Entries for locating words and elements
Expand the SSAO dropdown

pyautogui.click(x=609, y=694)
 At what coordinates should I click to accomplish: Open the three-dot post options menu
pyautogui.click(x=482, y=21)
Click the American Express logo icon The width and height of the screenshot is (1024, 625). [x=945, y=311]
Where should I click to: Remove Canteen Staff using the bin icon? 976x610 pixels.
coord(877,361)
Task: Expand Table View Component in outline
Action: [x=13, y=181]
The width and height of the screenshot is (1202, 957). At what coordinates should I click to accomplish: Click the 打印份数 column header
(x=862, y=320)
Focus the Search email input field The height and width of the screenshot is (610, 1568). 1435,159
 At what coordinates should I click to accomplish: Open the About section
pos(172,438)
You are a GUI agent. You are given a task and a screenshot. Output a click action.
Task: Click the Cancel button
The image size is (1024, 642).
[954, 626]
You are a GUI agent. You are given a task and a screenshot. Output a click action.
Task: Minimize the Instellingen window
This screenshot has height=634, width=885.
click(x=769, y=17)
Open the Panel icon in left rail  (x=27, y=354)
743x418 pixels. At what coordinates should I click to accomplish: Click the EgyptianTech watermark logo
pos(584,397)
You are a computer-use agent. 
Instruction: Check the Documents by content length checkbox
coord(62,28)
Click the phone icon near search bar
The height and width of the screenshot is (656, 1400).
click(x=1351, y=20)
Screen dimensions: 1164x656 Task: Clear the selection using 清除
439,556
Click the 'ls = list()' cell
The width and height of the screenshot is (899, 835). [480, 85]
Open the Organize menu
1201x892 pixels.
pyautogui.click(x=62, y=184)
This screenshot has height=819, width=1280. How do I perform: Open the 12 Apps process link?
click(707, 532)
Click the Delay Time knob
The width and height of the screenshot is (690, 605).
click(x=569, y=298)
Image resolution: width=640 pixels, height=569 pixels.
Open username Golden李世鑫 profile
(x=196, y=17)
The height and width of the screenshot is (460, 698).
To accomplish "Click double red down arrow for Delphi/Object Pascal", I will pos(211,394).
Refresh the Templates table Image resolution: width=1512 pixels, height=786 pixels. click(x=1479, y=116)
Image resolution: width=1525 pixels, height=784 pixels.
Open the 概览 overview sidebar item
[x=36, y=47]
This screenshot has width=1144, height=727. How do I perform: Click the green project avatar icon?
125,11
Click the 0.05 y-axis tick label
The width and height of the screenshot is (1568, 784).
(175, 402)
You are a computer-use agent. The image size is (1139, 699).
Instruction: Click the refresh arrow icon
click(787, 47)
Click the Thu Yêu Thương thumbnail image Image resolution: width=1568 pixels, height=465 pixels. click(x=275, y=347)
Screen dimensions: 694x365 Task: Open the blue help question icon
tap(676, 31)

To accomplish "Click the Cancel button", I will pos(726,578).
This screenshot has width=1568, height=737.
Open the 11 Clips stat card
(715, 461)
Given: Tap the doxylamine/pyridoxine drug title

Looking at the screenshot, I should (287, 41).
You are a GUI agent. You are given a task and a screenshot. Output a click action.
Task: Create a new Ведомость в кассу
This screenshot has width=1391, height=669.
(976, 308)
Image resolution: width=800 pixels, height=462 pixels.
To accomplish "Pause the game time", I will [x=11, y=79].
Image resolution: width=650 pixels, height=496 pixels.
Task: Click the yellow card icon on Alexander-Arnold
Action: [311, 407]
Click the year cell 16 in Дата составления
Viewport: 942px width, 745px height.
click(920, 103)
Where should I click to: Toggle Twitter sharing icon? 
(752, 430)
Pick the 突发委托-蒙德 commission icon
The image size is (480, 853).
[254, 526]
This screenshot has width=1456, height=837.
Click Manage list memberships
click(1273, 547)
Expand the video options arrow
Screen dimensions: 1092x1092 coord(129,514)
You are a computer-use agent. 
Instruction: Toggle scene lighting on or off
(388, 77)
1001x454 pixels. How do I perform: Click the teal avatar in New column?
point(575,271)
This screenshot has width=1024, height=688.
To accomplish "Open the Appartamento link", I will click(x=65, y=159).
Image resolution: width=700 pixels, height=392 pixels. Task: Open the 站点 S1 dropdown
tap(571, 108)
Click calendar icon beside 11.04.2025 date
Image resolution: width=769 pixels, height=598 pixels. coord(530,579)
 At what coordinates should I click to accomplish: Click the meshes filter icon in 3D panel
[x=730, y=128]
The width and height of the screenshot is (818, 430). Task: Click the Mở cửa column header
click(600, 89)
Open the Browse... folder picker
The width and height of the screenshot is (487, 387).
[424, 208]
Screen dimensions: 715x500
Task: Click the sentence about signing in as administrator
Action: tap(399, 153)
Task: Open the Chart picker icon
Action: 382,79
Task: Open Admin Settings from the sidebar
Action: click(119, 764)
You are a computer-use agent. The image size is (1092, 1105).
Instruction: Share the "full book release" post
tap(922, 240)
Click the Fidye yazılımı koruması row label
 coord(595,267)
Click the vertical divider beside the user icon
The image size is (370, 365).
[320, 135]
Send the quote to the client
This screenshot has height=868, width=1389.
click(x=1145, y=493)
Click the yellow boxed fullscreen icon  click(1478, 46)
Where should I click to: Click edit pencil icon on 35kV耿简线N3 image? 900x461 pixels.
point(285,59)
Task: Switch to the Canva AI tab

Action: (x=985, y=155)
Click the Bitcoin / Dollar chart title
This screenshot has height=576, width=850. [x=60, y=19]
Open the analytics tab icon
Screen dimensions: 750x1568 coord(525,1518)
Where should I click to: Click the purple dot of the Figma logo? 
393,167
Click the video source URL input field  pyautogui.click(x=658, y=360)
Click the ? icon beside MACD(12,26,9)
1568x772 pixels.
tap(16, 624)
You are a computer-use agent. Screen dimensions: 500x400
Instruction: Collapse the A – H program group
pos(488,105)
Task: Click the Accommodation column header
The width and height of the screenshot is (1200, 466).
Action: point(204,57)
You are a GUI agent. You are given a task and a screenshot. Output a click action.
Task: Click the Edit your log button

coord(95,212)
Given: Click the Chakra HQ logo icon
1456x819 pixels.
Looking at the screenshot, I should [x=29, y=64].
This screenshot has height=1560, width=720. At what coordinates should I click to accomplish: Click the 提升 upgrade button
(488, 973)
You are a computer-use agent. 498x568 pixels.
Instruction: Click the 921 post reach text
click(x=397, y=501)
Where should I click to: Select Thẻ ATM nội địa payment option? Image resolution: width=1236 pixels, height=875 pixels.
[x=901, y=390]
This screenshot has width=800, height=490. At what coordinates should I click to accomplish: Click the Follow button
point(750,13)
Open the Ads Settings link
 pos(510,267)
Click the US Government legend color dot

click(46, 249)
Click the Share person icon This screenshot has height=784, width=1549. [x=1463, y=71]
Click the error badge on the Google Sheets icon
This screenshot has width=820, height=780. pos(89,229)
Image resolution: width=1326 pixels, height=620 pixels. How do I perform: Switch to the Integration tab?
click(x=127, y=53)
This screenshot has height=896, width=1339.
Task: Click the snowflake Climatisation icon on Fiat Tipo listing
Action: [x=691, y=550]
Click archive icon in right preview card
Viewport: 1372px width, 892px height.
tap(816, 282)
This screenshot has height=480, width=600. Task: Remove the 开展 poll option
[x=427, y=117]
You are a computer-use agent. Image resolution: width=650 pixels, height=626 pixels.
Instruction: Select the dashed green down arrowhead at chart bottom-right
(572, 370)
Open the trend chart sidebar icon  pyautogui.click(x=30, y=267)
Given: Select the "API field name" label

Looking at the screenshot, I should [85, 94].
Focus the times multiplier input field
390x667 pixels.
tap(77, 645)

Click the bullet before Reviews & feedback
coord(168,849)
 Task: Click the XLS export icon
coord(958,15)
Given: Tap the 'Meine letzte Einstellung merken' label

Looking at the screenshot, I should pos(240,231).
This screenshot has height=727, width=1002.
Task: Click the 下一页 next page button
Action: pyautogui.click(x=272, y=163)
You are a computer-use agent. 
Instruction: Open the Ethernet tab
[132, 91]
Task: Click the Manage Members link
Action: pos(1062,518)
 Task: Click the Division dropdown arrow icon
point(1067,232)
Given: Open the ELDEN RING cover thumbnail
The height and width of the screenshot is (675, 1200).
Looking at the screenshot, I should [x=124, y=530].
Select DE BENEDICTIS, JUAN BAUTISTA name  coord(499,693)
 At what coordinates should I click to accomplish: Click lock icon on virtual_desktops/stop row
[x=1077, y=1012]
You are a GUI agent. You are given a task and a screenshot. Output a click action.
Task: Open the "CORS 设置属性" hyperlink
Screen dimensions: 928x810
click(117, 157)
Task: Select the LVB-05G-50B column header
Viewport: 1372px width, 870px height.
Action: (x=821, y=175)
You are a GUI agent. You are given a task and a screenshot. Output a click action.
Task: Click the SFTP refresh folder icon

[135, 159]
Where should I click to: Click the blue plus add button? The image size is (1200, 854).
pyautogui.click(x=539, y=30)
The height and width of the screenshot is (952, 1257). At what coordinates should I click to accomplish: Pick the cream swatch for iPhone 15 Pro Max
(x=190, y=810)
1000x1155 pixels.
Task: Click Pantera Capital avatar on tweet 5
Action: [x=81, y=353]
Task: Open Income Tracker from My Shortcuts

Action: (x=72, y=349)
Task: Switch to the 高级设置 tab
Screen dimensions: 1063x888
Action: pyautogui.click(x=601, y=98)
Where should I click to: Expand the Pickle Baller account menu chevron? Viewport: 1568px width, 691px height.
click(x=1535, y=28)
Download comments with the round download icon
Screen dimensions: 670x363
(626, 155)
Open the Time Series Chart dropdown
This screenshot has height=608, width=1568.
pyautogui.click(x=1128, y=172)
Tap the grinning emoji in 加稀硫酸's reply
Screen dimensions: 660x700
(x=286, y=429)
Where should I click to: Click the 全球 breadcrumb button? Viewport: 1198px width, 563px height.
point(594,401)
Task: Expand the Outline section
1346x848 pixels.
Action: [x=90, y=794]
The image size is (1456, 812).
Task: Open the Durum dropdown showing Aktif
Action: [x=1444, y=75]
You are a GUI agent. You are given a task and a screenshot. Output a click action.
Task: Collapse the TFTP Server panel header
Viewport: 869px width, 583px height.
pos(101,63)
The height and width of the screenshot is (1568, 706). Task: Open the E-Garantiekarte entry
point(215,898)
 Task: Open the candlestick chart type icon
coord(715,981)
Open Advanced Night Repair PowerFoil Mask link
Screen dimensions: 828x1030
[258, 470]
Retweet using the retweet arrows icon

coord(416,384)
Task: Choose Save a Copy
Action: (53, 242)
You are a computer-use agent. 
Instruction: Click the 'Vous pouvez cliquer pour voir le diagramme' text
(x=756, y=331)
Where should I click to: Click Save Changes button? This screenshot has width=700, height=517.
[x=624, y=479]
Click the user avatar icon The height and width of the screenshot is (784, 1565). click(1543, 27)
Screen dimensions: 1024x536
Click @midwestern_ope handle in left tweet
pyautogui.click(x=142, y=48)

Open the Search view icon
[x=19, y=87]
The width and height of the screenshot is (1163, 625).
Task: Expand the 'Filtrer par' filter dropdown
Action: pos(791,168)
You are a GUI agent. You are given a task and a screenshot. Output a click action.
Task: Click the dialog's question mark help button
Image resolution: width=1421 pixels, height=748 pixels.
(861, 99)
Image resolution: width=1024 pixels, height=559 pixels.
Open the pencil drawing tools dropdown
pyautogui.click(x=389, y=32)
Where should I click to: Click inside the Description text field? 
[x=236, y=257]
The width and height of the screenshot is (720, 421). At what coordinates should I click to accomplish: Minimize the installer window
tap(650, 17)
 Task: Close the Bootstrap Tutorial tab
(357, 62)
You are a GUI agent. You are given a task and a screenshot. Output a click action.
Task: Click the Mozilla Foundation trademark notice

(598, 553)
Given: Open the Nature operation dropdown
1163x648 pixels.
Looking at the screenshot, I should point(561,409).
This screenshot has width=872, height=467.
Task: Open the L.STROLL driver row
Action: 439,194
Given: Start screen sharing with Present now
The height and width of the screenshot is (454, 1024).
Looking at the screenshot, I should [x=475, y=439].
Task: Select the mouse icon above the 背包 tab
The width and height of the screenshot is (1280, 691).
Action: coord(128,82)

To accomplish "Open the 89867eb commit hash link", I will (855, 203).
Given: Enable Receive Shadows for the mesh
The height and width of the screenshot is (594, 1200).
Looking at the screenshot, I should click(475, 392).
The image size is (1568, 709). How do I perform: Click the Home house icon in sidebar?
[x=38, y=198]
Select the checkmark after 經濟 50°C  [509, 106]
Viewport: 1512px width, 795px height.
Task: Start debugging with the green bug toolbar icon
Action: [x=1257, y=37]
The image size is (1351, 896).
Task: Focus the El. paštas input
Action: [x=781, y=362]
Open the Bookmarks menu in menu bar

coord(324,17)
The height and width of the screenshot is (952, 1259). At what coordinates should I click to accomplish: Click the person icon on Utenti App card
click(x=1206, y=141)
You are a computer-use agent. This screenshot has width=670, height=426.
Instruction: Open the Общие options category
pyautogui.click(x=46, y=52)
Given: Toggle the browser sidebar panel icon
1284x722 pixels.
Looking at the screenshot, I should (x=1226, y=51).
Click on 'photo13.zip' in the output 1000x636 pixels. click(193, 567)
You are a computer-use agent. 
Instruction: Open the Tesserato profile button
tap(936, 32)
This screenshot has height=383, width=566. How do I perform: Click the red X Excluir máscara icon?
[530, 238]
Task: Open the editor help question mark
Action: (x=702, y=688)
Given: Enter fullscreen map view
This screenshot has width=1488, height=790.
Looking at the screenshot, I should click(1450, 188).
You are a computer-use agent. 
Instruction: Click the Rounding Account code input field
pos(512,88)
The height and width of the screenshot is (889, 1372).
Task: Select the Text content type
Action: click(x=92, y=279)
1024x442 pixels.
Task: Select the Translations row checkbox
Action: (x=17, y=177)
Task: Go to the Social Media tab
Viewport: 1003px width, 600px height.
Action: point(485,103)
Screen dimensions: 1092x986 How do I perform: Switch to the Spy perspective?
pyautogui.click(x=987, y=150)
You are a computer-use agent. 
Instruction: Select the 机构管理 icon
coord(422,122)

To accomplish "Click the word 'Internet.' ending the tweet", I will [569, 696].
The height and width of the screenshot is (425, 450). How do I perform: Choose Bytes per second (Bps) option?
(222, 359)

- **PROBLEM TO SOLVE**
Copy the lines of the records word for word, starting at the line that contains "Send the quote to the client" and ending at the line that contains "This screenshot has width=820, height=780.".

- **RESULT OF THE EXERCISE**
Send the quote to the client
This screenshot has height=868, width=1389.
click(x=1145, y=493)
Click the yellow boxed fullscreen icon  click(1478, 46)
Where should I click to: Click edit pencil icon on 35kV耿简线N3 image? 900x461 pixels.
point(285,59)
Task: Switch to the Canva AI tab

Action: (x=985, y=155)
Click the Bitcoin / Dollar chart title
This screenshot has height=576, width=850. [x=60, y=19]
Open the analytics tab icon
Screen dimensions: 750x1568 coord(525,1518)
Where should I click to: Click the purple dot of the Figma logo? 
393,167
Click the video source URL input field  pyautogui.click(x=658, y=360)
Click the ? icon beside MACD(12,26,9)
1568x772 pixels.
tap(16, 624)
You are a computer-use agent. Screen dimensions: 500x400
Instruction: Collapse the A – H program group
pos(488,105)
Task: Click the Accommodation column header
The width and height of the screenshot is (1200, 466).
Action: point(204,57)
You are a GUI agent. You are given a task and a screenshot. Output a click action.
Task: Click the Edit your log button

coord(95,212)
Given: Click the Chakra HQ logo icon
1456x819 pixels.
Looking at the screenshot, I should [x=29, y=64].
This screenshot has height=1560, width=720. At what coordinates should I click to accomplish: Click the 提升 upgrade button
(488, 973)
You are a computer-use agent. 498x568 pixels.
Instruction: Click the 921 post reach text
click(x=397, y=501)
Where should I click to: Select Thẻ ATM nội địa payment option? Image resolution: width=1236 pixels, height=875 pixels.
[x=901, y=390]
This screenshot has width=800, height=490. At what coordinates should I click to accomplish: Click the Follow button
point(750,13)
Open the Ads Settings link
 pos(510,267)
Click the US Government legend color dot

click(46, 249)
Click the Share person icon This screenshot has height=784, width=1549. [x=1463, y=71]
Click the error badge on the Google Sheets icon
This screenshot has width=820, height=780. pos(89,229)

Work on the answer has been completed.